**WHAT YOU HAVE TO DO**
In the material below, find all lines with the string "computer" and copy them.

**RECORDS PROVIDED**
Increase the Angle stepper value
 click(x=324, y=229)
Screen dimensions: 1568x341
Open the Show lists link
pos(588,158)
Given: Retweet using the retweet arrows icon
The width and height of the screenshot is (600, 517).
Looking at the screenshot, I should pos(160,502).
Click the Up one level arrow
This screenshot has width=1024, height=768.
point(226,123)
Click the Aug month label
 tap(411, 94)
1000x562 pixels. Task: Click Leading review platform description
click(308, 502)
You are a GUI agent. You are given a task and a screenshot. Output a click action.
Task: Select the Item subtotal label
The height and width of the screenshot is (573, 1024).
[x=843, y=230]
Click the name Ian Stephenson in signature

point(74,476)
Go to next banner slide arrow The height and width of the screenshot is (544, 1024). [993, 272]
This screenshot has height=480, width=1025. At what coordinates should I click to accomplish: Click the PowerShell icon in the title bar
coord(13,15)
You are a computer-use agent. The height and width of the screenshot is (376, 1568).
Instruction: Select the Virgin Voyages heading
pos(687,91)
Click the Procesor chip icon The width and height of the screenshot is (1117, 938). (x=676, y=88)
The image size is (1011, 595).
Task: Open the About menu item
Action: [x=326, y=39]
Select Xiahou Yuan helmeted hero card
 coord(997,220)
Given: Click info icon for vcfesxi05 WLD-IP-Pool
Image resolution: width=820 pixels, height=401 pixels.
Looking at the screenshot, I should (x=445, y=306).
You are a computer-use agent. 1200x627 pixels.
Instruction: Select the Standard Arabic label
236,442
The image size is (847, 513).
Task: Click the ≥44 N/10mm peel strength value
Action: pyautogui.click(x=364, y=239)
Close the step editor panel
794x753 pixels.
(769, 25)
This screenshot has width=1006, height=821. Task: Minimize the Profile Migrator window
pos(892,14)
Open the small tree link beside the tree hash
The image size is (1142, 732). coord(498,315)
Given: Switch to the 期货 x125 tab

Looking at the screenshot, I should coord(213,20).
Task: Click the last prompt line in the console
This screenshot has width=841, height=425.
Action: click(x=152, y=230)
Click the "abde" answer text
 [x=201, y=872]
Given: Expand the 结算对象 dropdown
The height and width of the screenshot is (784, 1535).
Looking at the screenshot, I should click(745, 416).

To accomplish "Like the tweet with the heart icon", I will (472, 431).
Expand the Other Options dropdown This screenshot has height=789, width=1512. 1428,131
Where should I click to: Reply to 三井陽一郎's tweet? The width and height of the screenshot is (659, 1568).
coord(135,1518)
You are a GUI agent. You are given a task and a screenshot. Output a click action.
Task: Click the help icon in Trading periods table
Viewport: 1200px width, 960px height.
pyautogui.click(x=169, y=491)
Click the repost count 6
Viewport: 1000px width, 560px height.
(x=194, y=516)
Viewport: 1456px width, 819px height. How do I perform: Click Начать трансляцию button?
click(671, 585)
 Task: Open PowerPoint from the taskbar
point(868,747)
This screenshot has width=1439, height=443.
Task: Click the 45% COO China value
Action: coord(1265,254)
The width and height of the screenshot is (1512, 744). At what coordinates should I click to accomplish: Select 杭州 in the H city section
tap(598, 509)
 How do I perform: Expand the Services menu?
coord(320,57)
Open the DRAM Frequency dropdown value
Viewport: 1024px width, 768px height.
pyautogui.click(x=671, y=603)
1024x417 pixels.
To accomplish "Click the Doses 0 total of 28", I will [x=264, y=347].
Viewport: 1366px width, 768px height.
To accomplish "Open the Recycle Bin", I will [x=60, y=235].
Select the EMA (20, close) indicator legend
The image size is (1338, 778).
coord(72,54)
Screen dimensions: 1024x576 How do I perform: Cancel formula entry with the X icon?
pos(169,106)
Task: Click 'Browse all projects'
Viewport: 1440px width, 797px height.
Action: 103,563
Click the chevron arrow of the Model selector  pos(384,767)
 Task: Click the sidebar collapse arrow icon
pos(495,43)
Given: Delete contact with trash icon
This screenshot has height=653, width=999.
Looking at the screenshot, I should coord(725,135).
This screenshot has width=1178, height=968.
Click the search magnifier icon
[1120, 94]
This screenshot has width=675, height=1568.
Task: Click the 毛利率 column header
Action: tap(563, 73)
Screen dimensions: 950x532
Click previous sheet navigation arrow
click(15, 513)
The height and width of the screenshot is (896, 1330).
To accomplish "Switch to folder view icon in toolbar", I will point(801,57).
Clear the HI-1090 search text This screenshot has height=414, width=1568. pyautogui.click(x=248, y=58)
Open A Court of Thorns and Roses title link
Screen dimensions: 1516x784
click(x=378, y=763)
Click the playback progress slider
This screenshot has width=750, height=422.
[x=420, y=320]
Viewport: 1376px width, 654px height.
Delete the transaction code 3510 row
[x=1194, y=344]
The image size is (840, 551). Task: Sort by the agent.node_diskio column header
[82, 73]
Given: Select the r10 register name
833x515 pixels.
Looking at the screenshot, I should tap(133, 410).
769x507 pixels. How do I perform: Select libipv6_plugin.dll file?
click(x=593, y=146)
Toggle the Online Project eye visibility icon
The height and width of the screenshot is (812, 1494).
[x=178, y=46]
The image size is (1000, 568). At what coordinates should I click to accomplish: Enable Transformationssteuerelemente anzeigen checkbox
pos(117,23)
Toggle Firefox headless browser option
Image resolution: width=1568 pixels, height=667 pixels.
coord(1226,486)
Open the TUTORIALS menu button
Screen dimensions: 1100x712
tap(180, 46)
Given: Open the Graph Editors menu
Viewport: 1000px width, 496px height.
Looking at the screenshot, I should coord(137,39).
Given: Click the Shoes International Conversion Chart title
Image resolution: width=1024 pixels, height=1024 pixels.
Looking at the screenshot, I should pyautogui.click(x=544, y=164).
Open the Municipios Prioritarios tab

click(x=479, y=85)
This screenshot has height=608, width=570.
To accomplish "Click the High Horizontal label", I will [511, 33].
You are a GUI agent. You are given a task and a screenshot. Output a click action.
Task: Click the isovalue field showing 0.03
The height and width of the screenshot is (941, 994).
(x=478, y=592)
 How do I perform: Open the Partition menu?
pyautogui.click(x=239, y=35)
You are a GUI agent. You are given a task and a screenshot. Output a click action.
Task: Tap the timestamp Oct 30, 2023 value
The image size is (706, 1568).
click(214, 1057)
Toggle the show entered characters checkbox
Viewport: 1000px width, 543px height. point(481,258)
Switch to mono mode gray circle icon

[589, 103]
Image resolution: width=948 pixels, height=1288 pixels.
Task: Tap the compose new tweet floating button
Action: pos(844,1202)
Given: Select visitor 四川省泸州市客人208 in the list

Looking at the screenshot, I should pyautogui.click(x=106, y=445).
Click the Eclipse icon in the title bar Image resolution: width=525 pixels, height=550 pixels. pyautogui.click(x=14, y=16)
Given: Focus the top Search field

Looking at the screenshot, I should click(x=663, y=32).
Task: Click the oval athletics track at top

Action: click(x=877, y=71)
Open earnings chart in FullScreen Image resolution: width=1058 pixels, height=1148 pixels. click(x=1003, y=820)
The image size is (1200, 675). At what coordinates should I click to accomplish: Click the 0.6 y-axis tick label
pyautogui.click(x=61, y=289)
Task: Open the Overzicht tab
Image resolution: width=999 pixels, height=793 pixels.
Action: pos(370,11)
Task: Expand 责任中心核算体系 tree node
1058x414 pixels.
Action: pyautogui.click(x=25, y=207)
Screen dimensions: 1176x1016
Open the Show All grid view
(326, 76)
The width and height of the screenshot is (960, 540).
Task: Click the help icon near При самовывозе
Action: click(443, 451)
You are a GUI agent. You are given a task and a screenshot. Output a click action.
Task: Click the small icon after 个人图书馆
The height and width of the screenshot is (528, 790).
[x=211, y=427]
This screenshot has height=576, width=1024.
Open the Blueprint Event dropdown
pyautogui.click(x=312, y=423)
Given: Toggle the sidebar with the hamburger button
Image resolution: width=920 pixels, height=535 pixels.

**ANSWER**
You are a computer-use agent. The height and width of the screenshot is (376, 1568).
You are a computer-use agent. 1200x627 pixels.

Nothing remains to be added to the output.